Really good article, I agree on almost all of the reasons for why it would be hard (I don't exactly reach the same conclusion about where we end up, because there are countermeasures, and specific policies we can do which reduce risk from AI in the phase where it's only accessible to large companies and not all, and it's possible to scale up over time to centralized regulation).
I like your last analogy.
If you were deeply convinced there was a >5% chance that in 10 years any computer could with a download become a new unique pandemic virus, I assume you'd be on board with centralizing and limiting access ? (Or is that sacred and there is no amount of believed risk which would warrant control of compute?)

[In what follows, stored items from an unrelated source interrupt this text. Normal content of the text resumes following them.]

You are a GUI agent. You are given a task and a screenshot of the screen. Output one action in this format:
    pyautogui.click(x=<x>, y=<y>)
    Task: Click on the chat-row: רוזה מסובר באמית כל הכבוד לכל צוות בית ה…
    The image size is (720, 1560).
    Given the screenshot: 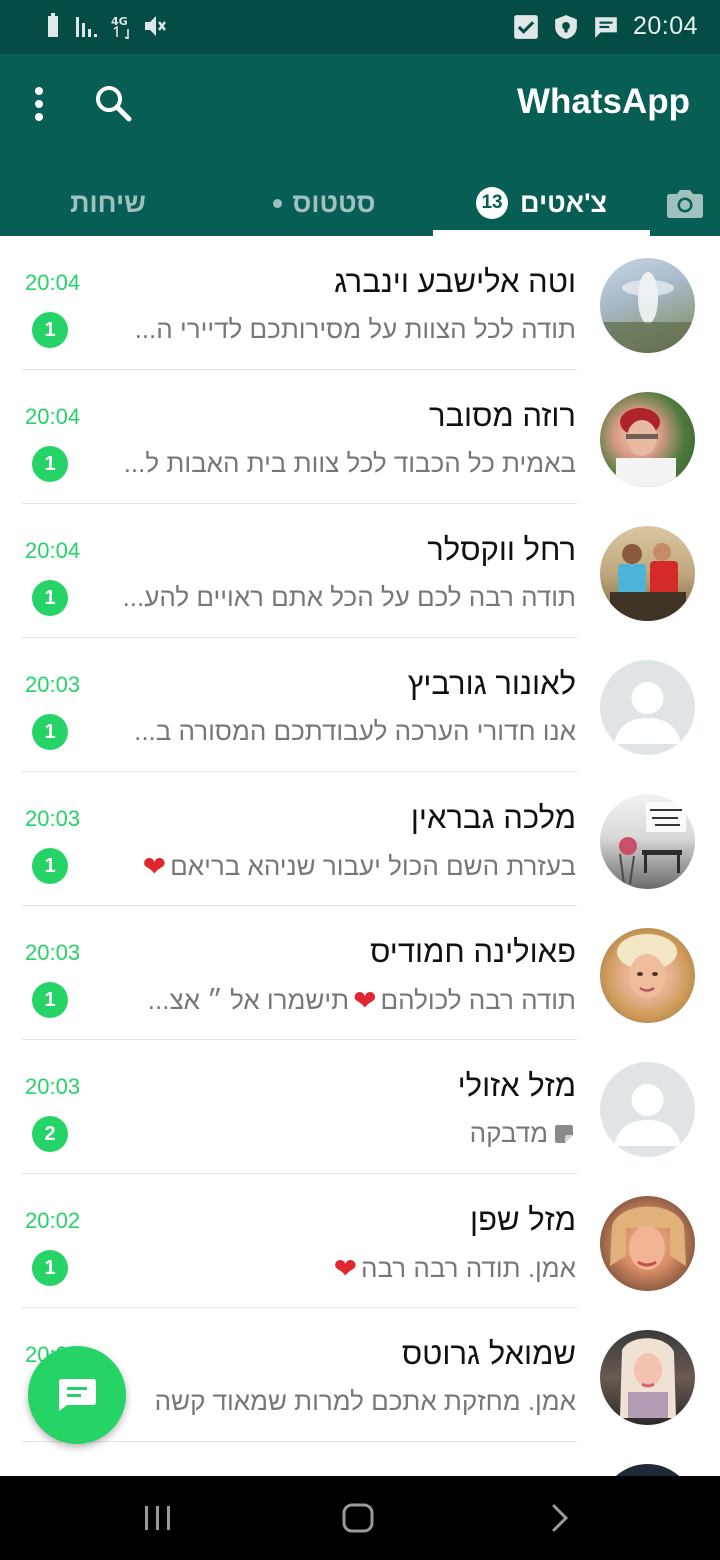 What is the action you would take?
    pyautogui.click(x=360, y=437)
    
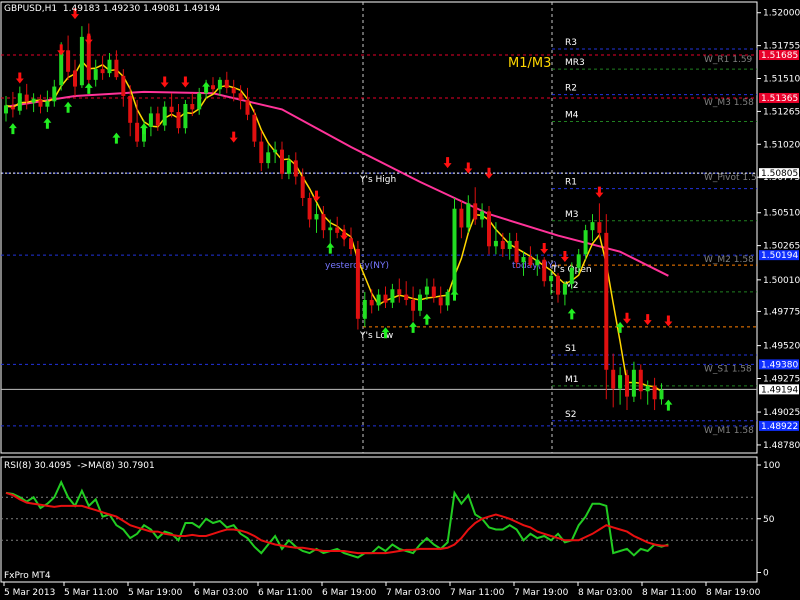 This screenshot has width=800, height=600. Describe the element at coordinates (780, 427) in the screenshot. I see `price-label-text: 1.48922` at that location.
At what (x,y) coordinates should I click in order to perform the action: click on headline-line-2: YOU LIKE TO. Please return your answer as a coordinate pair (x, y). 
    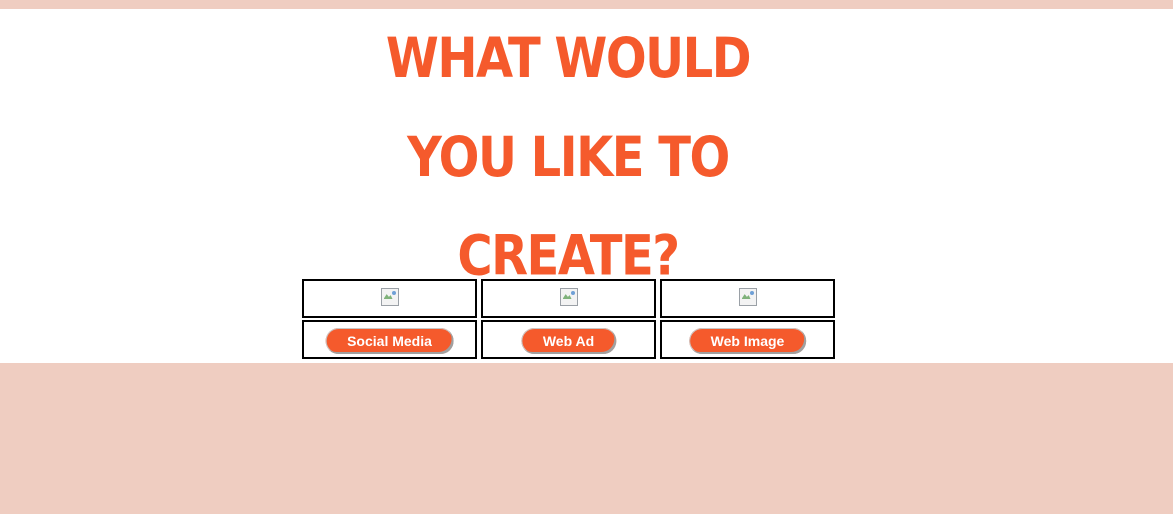
    Looking at the image, I should click on (568, 158).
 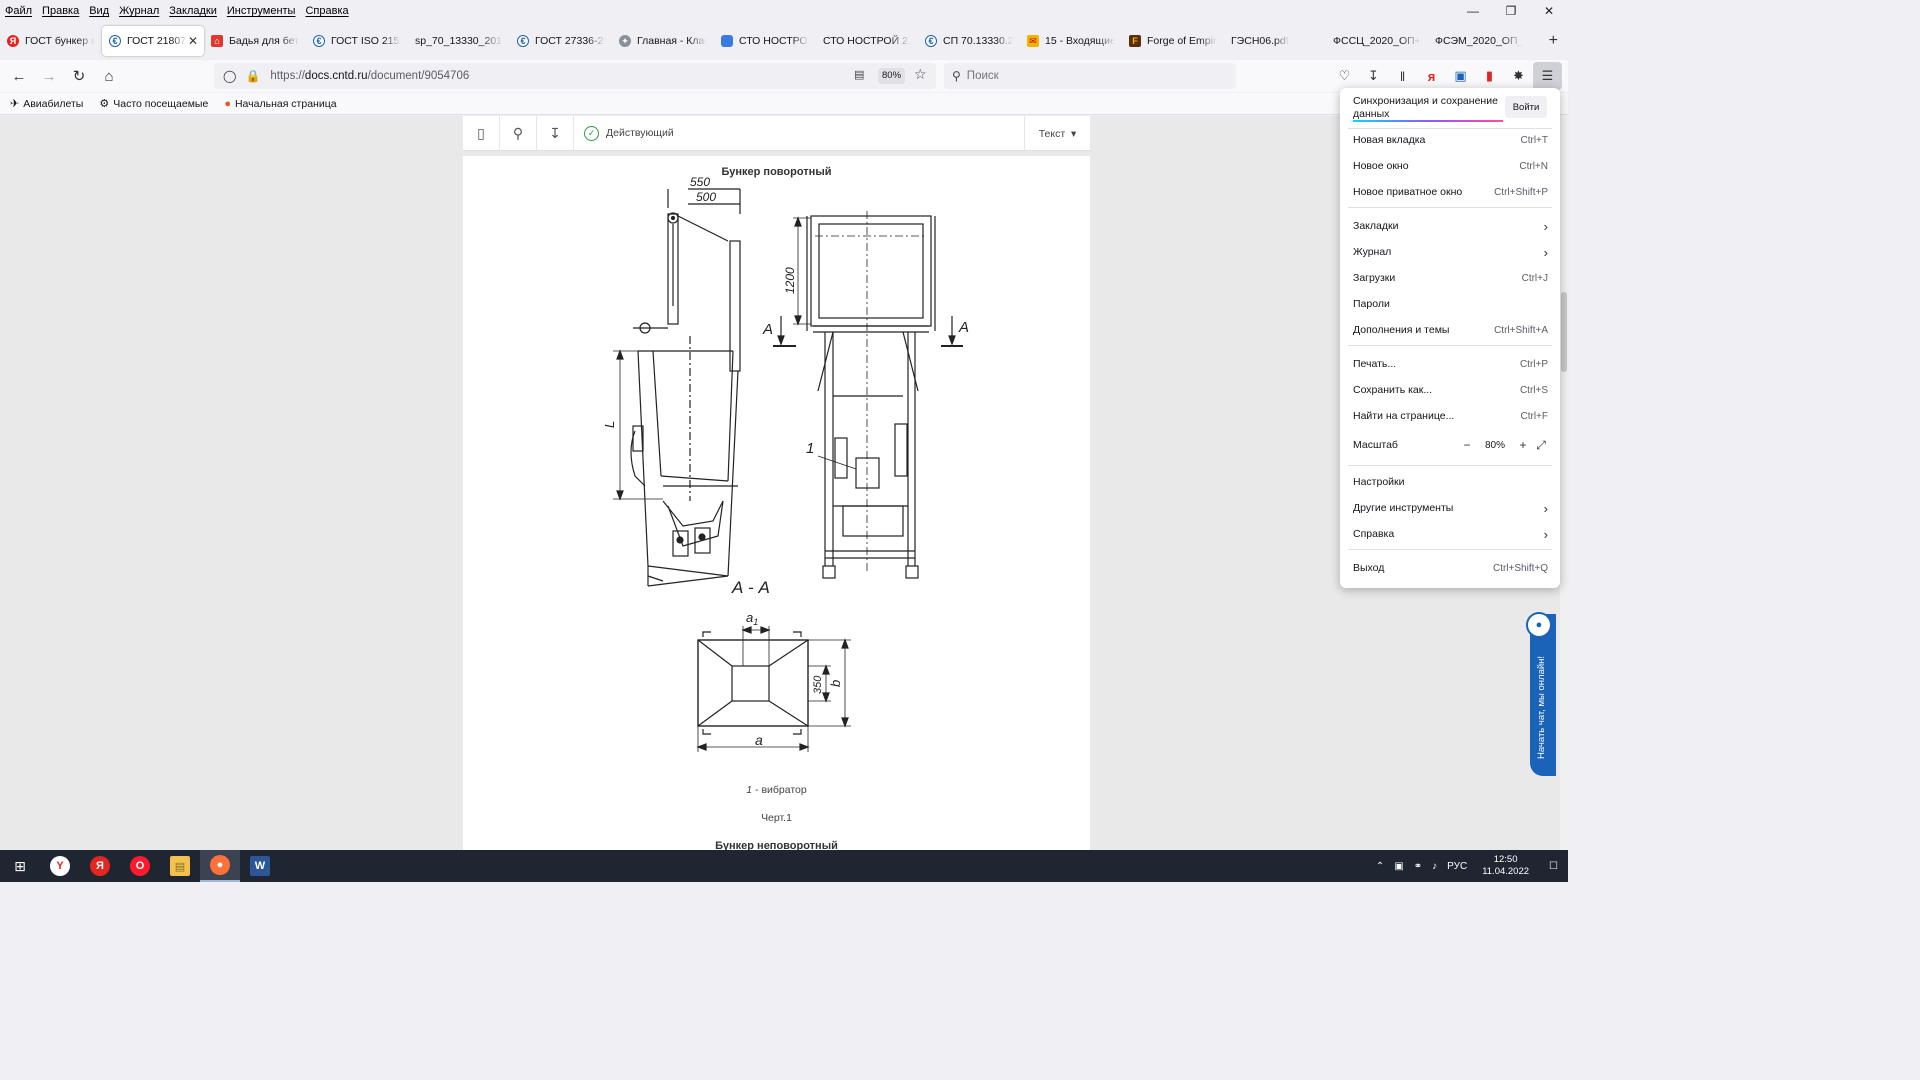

Your world model seems good and your arguments are good so I'd be interested to discuss where you leave the boat for the object level conversation of "In the current trajectory, AI systems will proliferate and become more and more capable, while our capacity for control will lag behind, until a takeover happens and humanity is forever disempowered". You can find a list of specific threat scenarios summaries made by the Deepmind team here if you want some specifics of what could go wrong : https://www.lesswrong.com/posts/wnnkD6P2k2TfHnNmt/threat-model-literature-review
If when reading them you find yourself having compelling counter arguments for why that can't happen and it's still better to accelerate than to try to minimize those risks, I'd love to hear about it!